Défis posés par la rareté de l'eau

L'eau est une ressource soumise à un stress accru, avec sa gestion aujourd'hui considérée comme l'un des plus grands risques pour la continuité et la croissance des affaires. Globalement, la pénurie d'eau a été identifiée comme le risque global numéro un pour la société pour les dix prochaines années par le Forum économique mondial (FEM). Du point de vue des droits humains, l'accès à un système d’approvisionnement d’eau propre, saine et potable, à une hygiène et un système sanitaire est déjà compromis dans de nombreuses régions du monde. La cartographie des risques hydriques du Fonds mondial pour la nature (WWF), qui illustre les pays et régions à travers le monde qui sont déjà fortement concernés par ces risques, confirme ce que les médias rapportent également—à savoir que la Chine, l'Inde, les États-Unis, le Pakistan, le Bangladesh , l'Australie, l'Afrique, la Turquie et le Brésil font déjà face à ces risques.

 

Figure 1 : Cartographie des risques liés à l’eau Risques liés à l’eau WWF Carte ©2014, WWF, certains droits réservés.
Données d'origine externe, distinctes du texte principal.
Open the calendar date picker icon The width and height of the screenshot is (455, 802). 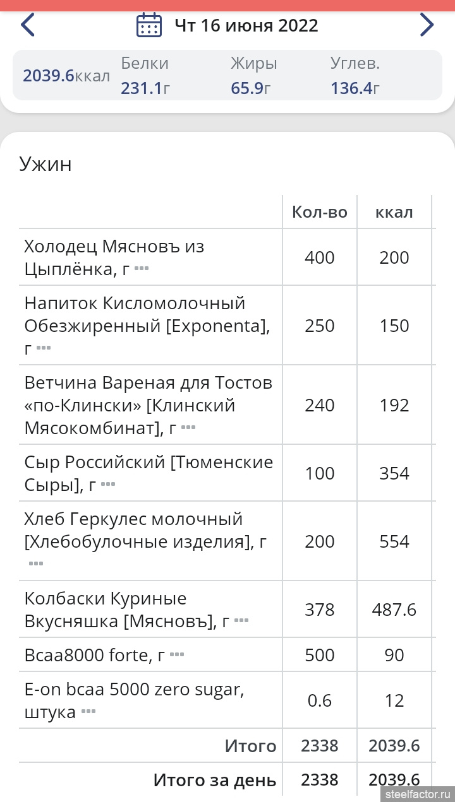[x=149, y=25]
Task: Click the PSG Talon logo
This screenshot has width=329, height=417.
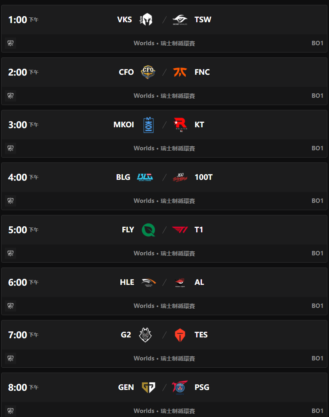Action: [180, 388]
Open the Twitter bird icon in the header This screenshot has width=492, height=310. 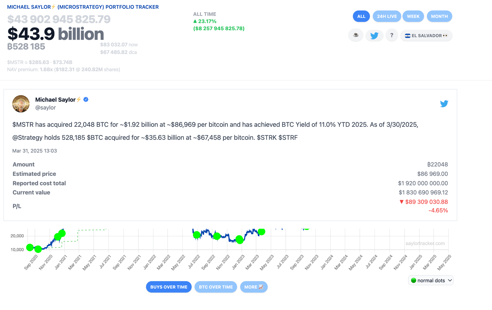(374, 35)
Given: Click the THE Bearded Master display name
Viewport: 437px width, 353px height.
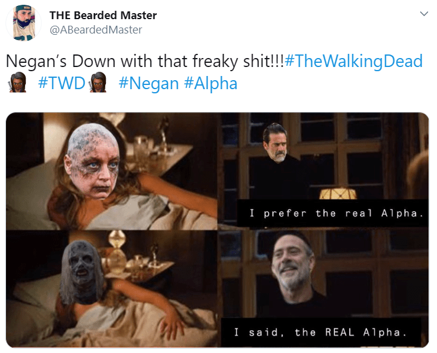Looking at the screenshot, I should click(x=103, y=16).
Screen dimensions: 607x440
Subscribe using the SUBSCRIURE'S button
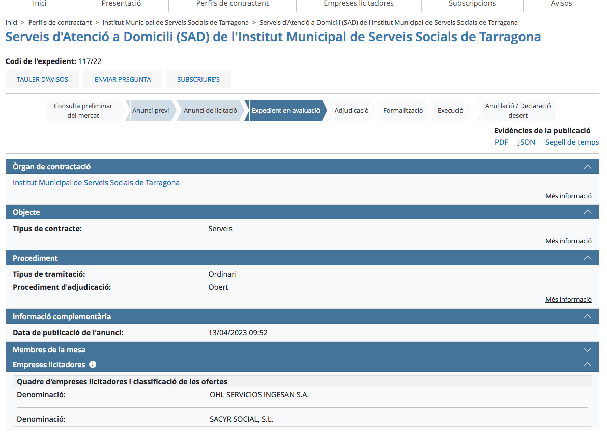[x=198, y=80]
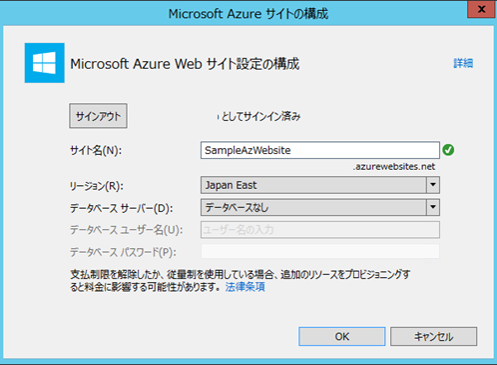Click the database user name input field
This screenshot has width=497, height=365.
[320, 230]
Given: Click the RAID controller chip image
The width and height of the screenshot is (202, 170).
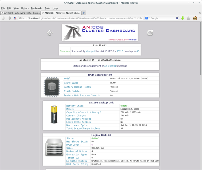Looking at the screenshot, I should (52, 87).
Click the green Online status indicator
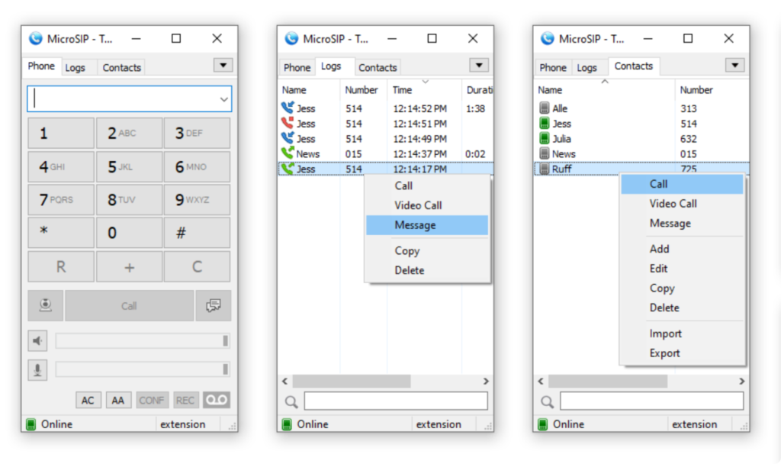This screenshot has width=781, height=464. [x=31, y=424]
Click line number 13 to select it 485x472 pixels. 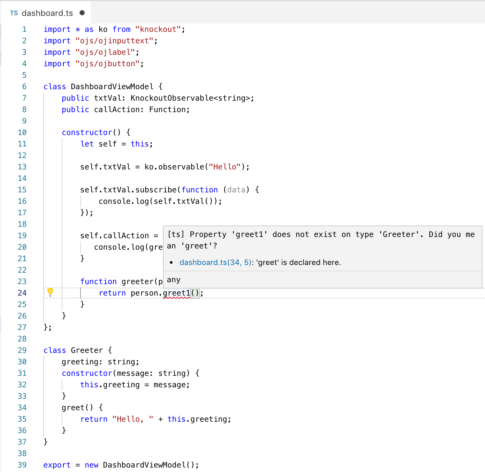(22, 167)
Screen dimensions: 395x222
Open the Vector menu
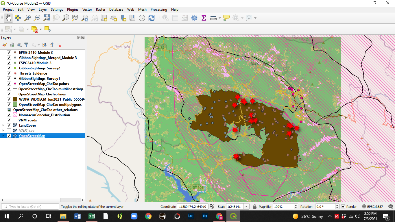87,10
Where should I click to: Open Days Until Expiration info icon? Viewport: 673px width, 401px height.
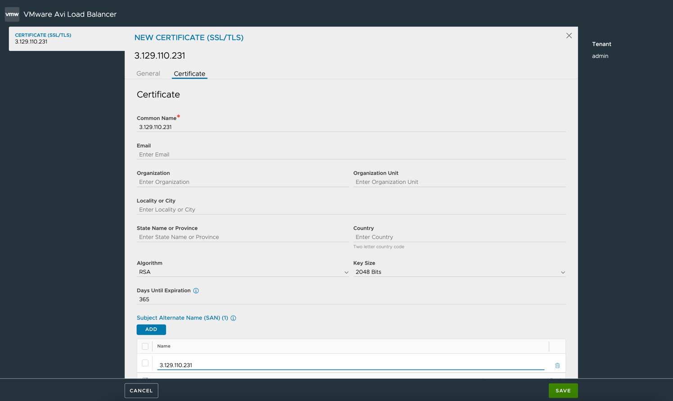pyautogui.click(x=196, y=291)
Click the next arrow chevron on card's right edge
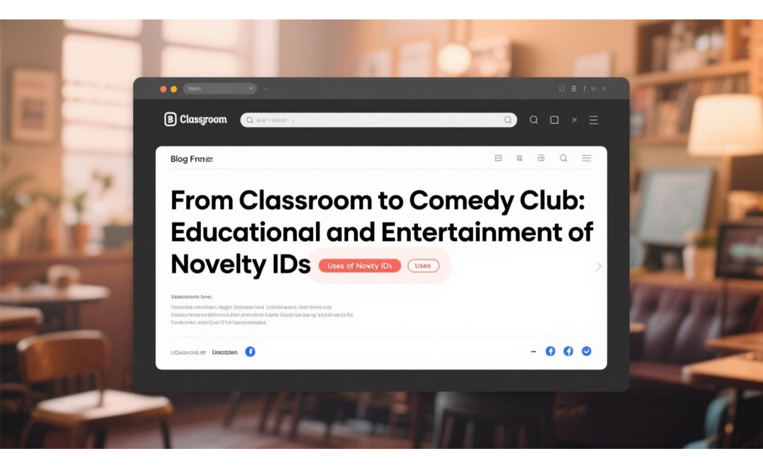Image resolution: width=763 pixels, height=469 pixels. click(x=598, y=267)
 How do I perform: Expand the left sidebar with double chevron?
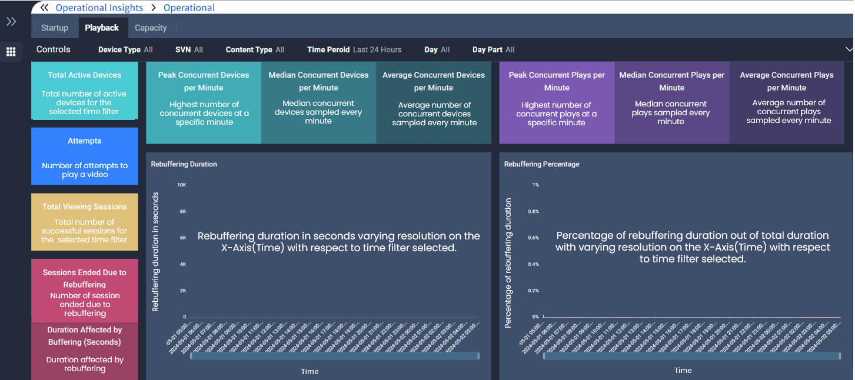(11, 22)
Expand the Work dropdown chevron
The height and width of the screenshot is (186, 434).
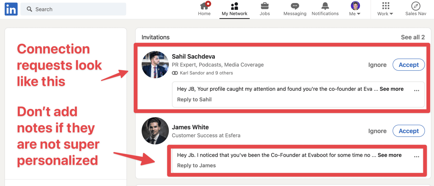(x=391, y=14)
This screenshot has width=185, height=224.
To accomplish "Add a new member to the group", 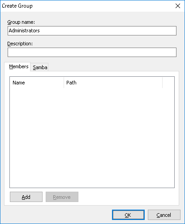I will coord(26,197).
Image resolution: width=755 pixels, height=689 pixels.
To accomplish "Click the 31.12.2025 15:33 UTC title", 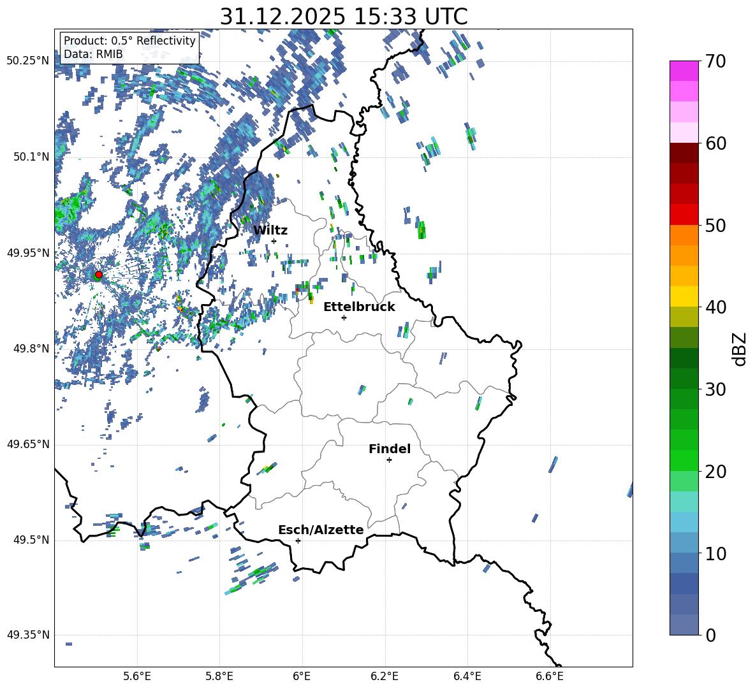I will tap(343, 17).
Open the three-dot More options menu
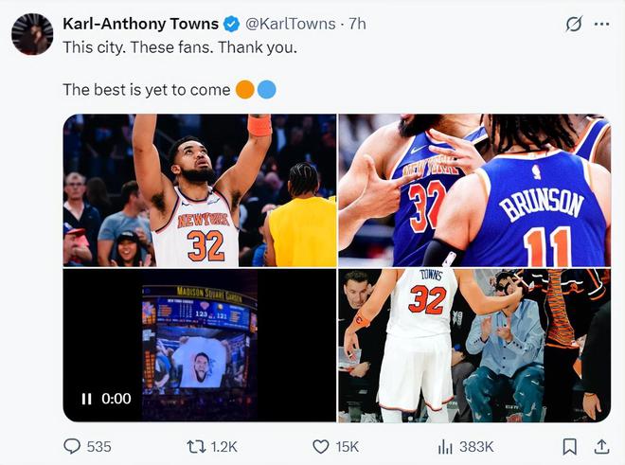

Les facteurs de risque de l'eau comprennent le stress hydrique (lorsque la demande locale en eau dépasse la disponibilité d'eau douce dans la région), la sécheresse, les précipitations insuffisantes, les inondations et la pollution. Aujourd'hui déjà, près de la moitié des grands bassins fluviaux du monde, où vivent 2,7 milliard de personnes, fait face à une pénurie d'eau au moins un mois par an, et les restrictions d'eau devraient encore s'amplifier avec le changement climatique. Plus de 70 grands fleuves sont déjà tellement soumis à des prélèvements excessifs que peu d’eau atteint la mer, d’après l’Agence européenne pour l’environnement dans son État de l’environnement 2015 qui est consitué de statistiques mondiales.

Étant donné que la quantité d'eau présente sur la planète est la même que lorsque celle-ci a été formée, la question à poser est pourquoi la pénurie d'eau augmente-t-elle et qu'est ce qui a changé ? La réponse se trouve enracinée dans notre utilisation accrue et la pollution de l'eau. La population et l’urbanisation toujours croissantes sont les principales caractéristiques de la demande mondiale grandissante d'eau potable et d'eau pour l'assainissement, la nourriture et l'énergie. Il y a également une inter-connexion dans ce qu'on appelle le lien eau, nourriture et énergie—le point de croisement entre les trois indique clairement que la demande en eau doit être envisagée de manière systémique. L'adaptation au changement climatique a également des implications importantes relatives à l'eau.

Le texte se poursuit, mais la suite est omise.